Rationality never intends to serve morality but the goals of the actor. Throughout2008, Russia made extensive weapons transfers to Armenia; this was officially denied by the Russian foreign ministry until January 2009. Russia intentions were to benefit from such trade without the involvement of the Azerbaijani. Upon that revelation, the lease agreement for the Qabala radar station was in peril, because it was the backbone of such trade. With these decisions, Azerbaijan opted to ruin the agreement because the nation was not a beneficiary of the trade conducted via the station. This constituted another instance of conflict amid rationality.
The lease agreement was one designed to benefit Russia only at the expense of the Azerbaijani. The rationality principle holds that each party seeks to derive the maximum benefits at the lowest costs and expect minimal consequences. Russia was using Azerbaijan as a stepping stone to reach greater profits in arms trading (bargaining with the United States over the deployment of a NATO missile defense system in Eastern Europe), something which agitated Azerbaijan to the point of disagreement with the Russians over the lease. The president of Azerbaijan has stated that the price up to this point could be considered as symbolic; considering the strategic importance of Gabala, the territory it occupies and the significance of this city for Azerbaijan’s tourism industry, the price is simply not worth it. He further stressed that if the weapons trade made by Azerbaijan and Russia is made based entirely on the market price and Azerbaijani side did not see any compromise on price, there would be no reason for Azerbaijan to follow through with the negotiations.
The disagreement was also fuelled by the unfair Russian expert's proposal to shift the costly maintenance of the Qabala radar station onto Azerbaijan. This attempt sought to minimize the costs on the part of Russia hence put the weak Azerbaijan at an extra cost which meant increased government spending but reduced benefits, since the station was serving mostly the Russian interests of arms trade. The Azerbaijanis resented the scheming ideology of Russia and this fuelled more to the disagreement. This was an outright case of a rational conflict as each party to the lease was trying to win a better situation for her nation. According to the proponents of the rational actor Model, if an actor is behaving rationally, his choices are designed to achieve outcomes consistent with his goals. This is the usual cause of disagreements whenever two parties in any form of business resolve to adopt this model. As stated earlier, the rationality aspect converts all parties into disguised competitors with a great potential for rivalry. The frequent visits and talks with foreign countries by the Russian government officials are a clear indication of the country’s rational actor approach Despite the consequences suffered by the other parties of the arms trade like Mexico, Iraq and Azerbaijan, Russia is seen to put endless efforts in a deliberate attempt to sell its products such as missiles and other lethal arms. It is this trade which has seen the endless civil wars in some countries such as Iraq.

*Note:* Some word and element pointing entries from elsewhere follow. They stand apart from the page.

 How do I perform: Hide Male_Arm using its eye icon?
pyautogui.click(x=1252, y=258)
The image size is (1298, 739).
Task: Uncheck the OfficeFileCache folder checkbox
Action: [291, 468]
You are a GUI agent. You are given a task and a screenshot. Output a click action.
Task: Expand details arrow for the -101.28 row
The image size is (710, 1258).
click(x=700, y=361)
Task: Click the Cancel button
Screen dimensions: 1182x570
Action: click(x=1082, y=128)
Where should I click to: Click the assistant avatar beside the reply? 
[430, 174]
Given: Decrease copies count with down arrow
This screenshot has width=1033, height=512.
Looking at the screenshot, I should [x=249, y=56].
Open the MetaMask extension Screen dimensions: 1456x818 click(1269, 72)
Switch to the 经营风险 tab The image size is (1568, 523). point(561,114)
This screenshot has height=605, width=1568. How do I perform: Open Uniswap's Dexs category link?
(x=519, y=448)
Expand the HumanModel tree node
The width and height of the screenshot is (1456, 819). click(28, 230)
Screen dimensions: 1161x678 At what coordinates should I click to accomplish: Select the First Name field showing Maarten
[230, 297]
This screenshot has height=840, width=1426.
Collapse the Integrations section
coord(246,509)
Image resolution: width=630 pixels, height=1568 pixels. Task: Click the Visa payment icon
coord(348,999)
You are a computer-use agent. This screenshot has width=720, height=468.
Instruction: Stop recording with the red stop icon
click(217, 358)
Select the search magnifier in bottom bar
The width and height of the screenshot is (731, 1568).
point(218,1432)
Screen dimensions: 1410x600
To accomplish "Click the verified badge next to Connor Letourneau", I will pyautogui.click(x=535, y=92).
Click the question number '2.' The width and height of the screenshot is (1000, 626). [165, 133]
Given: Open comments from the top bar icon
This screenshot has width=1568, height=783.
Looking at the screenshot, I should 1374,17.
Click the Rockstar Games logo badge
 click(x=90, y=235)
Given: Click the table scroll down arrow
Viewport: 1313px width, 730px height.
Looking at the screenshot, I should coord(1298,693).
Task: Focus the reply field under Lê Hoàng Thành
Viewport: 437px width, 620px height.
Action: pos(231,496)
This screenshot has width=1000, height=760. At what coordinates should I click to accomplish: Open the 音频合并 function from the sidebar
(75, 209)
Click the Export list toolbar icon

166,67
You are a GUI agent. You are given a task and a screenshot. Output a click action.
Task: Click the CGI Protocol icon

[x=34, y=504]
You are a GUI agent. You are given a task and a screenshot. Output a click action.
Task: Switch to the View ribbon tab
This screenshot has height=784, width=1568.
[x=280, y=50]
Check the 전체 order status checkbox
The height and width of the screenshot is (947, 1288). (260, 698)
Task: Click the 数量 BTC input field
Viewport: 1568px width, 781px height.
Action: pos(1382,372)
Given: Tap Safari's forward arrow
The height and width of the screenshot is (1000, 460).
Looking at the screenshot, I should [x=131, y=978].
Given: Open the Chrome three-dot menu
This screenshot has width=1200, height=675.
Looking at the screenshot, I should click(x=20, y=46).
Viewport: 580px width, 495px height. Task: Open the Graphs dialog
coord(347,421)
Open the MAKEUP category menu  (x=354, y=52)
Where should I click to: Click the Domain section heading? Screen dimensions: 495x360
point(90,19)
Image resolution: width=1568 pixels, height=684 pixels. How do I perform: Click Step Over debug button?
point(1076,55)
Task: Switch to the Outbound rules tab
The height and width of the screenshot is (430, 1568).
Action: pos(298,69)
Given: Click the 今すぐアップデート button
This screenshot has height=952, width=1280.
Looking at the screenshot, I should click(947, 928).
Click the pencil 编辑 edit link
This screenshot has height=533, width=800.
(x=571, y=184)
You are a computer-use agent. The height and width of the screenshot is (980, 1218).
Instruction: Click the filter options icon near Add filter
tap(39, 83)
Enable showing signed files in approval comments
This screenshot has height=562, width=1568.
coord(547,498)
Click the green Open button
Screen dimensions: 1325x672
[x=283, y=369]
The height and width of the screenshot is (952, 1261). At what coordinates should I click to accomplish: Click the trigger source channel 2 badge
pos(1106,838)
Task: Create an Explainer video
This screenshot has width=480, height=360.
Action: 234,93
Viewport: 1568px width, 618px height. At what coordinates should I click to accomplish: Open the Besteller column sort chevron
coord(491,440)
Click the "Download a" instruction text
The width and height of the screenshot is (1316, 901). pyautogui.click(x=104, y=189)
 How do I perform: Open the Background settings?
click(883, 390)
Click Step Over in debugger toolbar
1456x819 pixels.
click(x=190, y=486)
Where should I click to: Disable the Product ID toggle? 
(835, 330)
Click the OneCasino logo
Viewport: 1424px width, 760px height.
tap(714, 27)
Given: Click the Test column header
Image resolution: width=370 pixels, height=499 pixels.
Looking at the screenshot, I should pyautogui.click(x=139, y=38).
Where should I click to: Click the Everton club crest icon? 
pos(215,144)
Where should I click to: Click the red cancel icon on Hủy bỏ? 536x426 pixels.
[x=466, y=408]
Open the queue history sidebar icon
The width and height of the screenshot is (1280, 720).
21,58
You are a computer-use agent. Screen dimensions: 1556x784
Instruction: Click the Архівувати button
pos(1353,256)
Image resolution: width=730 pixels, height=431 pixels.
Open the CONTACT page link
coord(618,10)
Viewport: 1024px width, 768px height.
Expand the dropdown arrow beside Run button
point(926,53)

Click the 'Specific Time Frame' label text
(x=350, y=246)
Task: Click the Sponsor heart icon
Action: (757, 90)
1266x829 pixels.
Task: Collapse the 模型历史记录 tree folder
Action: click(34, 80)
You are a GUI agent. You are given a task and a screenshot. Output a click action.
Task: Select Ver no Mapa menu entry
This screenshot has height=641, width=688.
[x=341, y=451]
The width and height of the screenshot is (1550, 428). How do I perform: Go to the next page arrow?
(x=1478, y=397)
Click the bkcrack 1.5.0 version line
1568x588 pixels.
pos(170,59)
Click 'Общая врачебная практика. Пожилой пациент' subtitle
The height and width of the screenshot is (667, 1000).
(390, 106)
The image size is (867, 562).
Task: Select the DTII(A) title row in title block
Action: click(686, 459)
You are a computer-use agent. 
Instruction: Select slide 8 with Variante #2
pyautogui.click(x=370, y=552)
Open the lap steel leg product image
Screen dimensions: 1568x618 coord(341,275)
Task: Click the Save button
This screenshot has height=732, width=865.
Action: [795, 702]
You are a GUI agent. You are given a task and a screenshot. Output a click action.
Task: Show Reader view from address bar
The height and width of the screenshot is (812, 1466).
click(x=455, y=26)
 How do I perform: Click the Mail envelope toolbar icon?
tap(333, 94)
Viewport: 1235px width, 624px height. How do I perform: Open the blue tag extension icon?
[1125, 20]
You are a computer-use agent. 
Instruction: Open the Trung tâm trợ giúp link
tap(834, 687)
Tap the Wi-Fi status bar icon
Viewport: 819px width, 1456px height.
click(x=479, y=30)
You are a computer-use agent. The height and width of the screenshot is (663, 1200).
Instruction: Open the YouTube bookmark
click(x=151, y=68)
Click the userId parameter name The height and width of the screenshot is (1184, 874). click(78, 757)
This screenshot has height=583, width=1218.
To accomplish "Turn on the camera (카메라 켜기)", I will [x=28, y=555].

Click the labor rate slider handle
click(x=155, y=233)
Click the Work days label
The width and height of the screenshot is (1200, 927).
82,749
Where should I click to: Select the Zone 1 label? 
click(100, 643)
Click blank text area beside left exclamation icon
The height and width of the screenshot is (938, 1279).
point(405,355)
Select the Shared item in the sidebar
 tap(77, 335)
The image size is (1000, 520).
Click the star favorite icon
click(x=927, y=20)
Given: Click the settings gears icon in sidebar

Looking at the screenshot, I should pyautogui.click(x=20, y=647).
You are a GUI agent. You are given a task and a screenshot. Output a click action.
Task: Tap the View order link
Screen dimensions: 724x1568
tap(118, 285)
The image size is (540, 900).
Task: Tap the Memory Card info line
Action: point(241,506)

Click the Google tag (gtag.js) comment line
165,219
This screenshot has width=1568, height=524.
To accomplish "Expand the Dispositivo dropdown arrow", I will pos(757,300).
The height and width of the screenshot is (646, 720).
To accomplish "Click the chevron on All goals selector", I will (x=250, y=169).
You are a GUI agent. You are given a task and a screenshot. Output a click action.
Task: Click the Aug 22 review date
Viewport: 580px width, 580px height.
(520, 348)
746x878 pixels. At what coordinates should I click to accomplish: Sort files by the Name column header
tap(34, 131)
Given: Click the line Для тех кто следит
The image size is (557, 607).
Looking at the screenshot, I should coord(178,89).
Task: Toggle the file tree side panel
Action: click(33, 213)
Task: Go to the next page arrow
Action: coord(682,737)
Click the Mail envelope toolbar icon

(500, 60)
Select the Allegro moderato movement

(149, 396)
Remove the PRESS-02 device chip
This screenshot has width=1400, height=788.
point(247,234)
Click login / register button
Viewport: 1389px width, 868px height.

It is worthy to note that all rational activities do not necessarily have to be morally just, but they are all aimed at satisfying the goals of the actor who engages in them. Therefore, all actions by Russia in the Qabala radar station were fuelled by the rational choices made by the Russian government to sustain and protect her interests and part in arms trade. The disagreement over the lease was also fuelled by the way Azerbaijanis nationals were treated in Russia. They were arguably subjected to undue discrimination due to their Caucasian appearance yet the Russian nationals in Azerbaijan were held and treated with dignity. The agreement initially sought to be mutually beneficial but Russia took the bigger share of the cake. She deployed her own citizens to work in the station and considered very few Azerbaijanis for the lowest technician jobs which were paid least. The top lucrative jobs in the radar station were preserved for Russians despite the initial agreement. This was also a result of rationality on the part of Russia despite their ostensible selfishness.
The ecological side of the QRLS was one of the most significant reasons to lead Azerbaijan to re-think the lease issue. The station uses a great deal of energy in its operation; in the event of power shortages, it was constructed with a nuclear energy station to provide backup power. This obviously creates a source of tension regarding the negotiations of the station due to its destructive potential. Moreover, the heat it produces is chilled in 12 artesian wells, which afterwards are drained to the rivers of that area.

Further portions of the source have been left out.